Interview

AWI-Forscher: Diese Folgen hätte ein dauerhafter Temperatur-Anstieg

Ein Mann lacht in die Kamera.
Gerrit Lohmann ist Klimaforscher am Alfred-Wegener-Institut in Bremerhaven. Bild: AWI

Laut UN könnte bis 2026 die 1,5-Grad-Marke gerissen werden. Sollte das dauerhaft der Fall sein, drohe ein hoher Anstieg des Meeresspiegels, so Klimaforscher Gerrit Lohmann.

Die Erderwärmung wird der UN zufolge in den kommenden fünf Jahren mit einer Wahrscheinlichkeit von 50 Prozent die Schwelle von 1,5 Grad überschreiten – zumindest zeitweise. Laut eines am Dienstag veröffentlichten Klimaberichts der Weltorganisation für Meteorologie (WMO) lag die Wahrscheinlichkeit für eine solche Entwicklung 2015 noch nahe Null. Für Klimaforscher Gerrit Lohmann vom Bremerhavener Alfred-Wegener-Institut (AWI) ist die Entwicklung keine Überraschung.

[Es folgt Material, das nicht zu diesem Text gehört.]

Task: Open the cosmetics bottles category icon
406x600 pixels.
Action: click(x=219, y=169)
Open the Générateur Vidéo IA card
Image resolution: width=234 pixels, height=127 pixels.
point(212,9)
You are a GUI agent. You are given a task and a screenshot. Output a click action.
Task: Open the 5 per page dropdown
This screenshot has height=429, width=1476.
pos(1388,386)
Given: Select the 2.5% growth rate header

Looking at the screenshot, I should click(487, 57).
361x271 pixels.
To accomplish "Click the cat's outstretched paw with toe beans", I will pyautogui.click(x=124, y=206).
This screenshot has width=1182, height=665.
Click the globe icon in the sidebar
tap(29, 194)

Herr Lohmann, was bedeutet es, dass die 1,5-Grad-Marke mindestens in einem der kommenden fünf Jahren überschritten werden könnte?

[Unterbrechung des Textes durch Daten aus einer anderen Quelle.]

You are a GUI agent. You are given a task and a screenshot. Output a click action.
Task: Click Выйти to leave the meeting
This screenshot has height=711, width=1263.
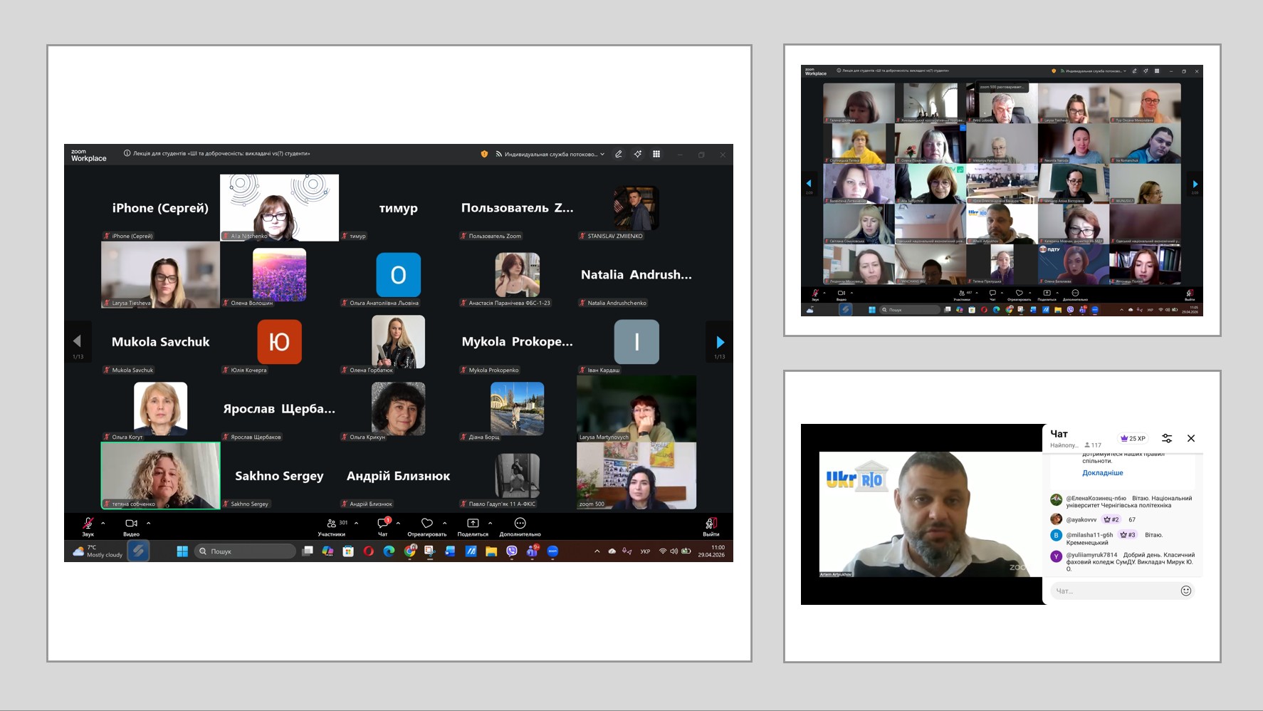[x=711, y=524]
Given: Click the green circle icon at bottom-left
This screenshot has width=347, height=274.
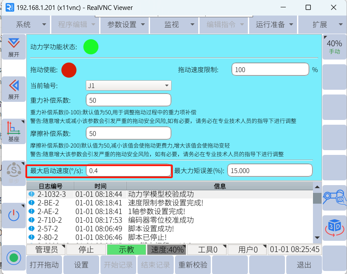Looking at the screenshot, I should point(14,258).
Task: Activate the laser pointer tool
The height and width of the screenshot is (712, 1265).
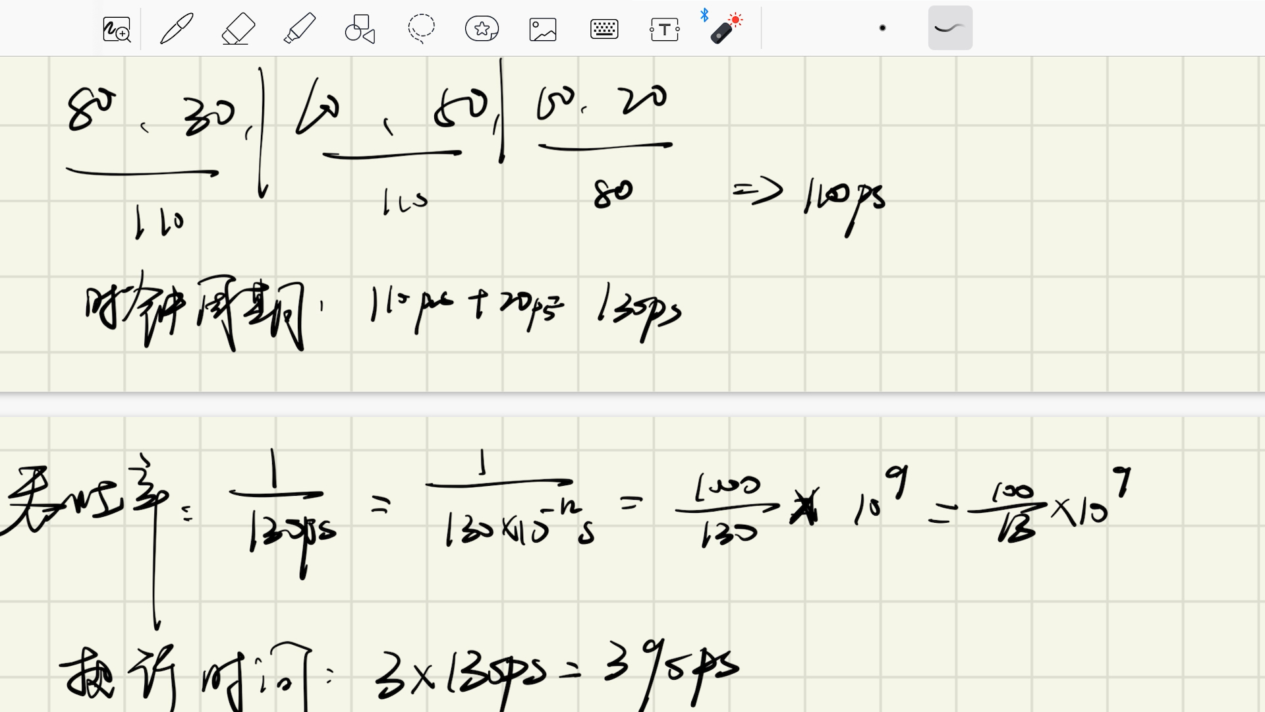Action: click(x=725, y=29)
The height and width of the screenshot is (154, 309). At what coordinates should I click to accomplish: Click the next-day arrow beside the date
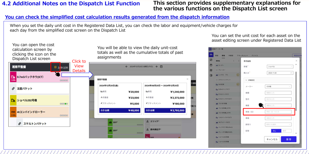coord(157,67)
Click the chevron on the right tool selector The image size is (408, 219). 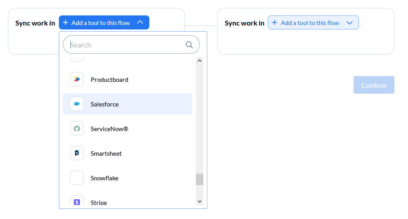click(x=350, y=23)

Es ist sehr bedauerlich, dass wir schon so nah dran sind an dieser Marke. Es können dann relativ unangenehme Sachen passieren, zum Beispiel Kipppunkte. Das heißt, das antarktische Eisschild kann uns verloren gehen. Auch für die Vegetation oder für Klimaextreme können solche Punkte sehr relevant sein. Man hat sich drauf festgelegt, dass man das komplexe Klimasystem auf Zahlen runterbrechen muss und diese 1,5 oder 2 Grad haben sich als die herausgestellt, mit denen man operiert.

Ist alles zu spät, wenn es wirklich so kommt?

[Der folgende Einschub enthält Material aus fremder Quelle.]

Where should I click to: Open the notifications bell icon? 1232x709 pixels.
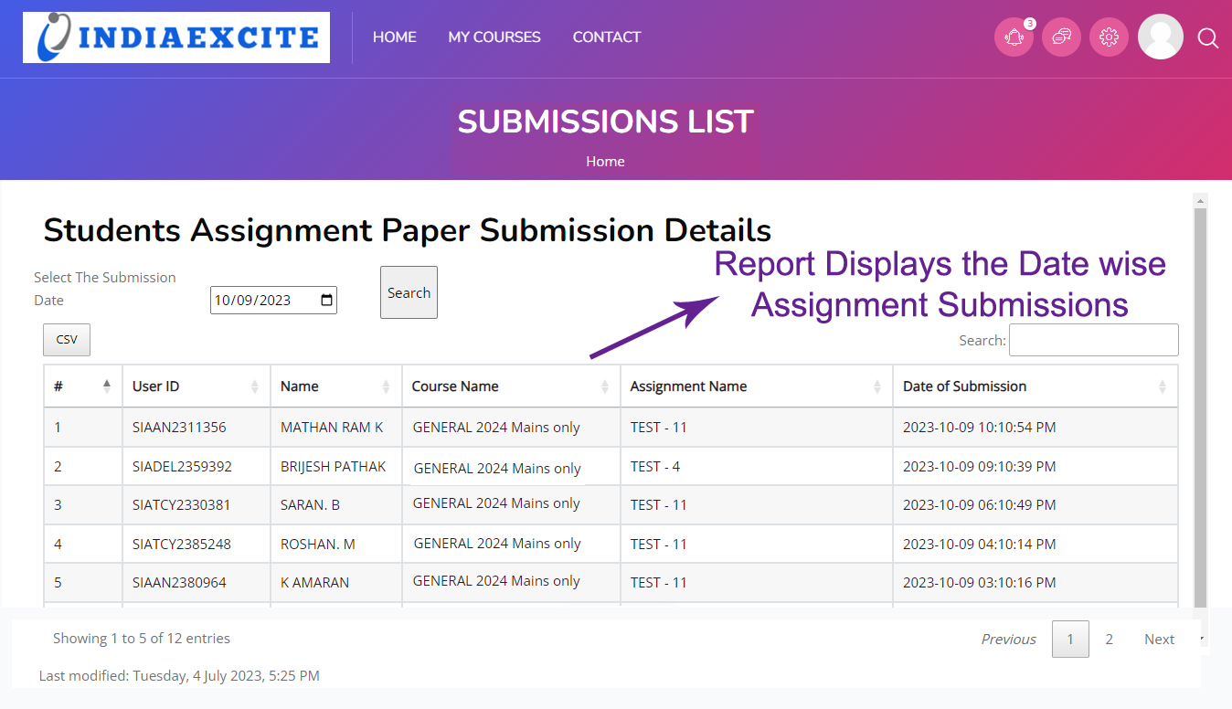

Ich würde es nicht überdramatisieren. Für den Verlust des westantarktischen Eisschildes ist ein Jahr etwas wärmer als 1,5 Grad wahrscheinlich noch nicht so schlimm. Wenn wir allerdings dauerhaft über 1,5 oder 2 Grad kommen, dann erleiden wir einen unwiederbringlichen Verlust großer Teile des Eisschildes. Und erfahren damit auch einen Meeresspiegelanstieg in der Größenordnung von drei bis sechs Metern.

Einzelne Jahre, die über 1,5 Grad gehen, sind im Einzelfall vielleicht dramatisch, weil sie dann regional sehr starke Erwärmung mit sich bringen. Dann hat man Hitzewellen. Das heißt, dass Menschen darunter leiden, weil sie gesundheitliche Probleme bekommen. Oder auch, dass bestimme Regionen nicht genug Wasser bekommen und Menschen Probleme haben, sich zu versorgen.

Sie sind weniger über den Bericht überrascht, als über die Überraschung darüber – warum?

Wir wissen ja ungefähr, wieviel wir emittieren. Die Menschheit hat in den letzten Jahrzehnten eigentlich immer mehr emittiert und nicht weniger, obwohl seit den 1980er Jahren sehr gut bekannt ist, dass die vermehrte Emission von Treibhausgasen zu einem dramatischen Anstieg der Temperaturen führen wird.

Wenn man das von den letzten zehn Jahren extrapoliert, weiß man ziemlich genau, dass man in den nächsten fünf bis acht Jahren in die Größenordnung von 1,5 Grad kommt. Es ist eher die Überraschung, dass die Menschen das nicht ernst nehmen und sich sehenden Auges auf etwas zu bewegen, was immer stärkere Auswirkungen für bestimmte Regionen der Erde hat.

Also hätte auch die Politik viel früher etwas tun können und müssen?

Ja, eindeutig. Es lag alles auf dem Tisch, Wissenschaftler haben gemahnt. Durch die Fridays-for-Future-Bewegung ist es nochmal richtig ins Bewusstsein der Leute gekommen. Die jüngere Generation hat klargemacht, dass es auch ein Generationenkonflikt ist und sie nicht mehr bereit ist, diese Fehlentscheidungen mitzutragen. Es geht für die zukünftigen Generationen auch um die Ressourcen und um die Umgebung, in der sie leben.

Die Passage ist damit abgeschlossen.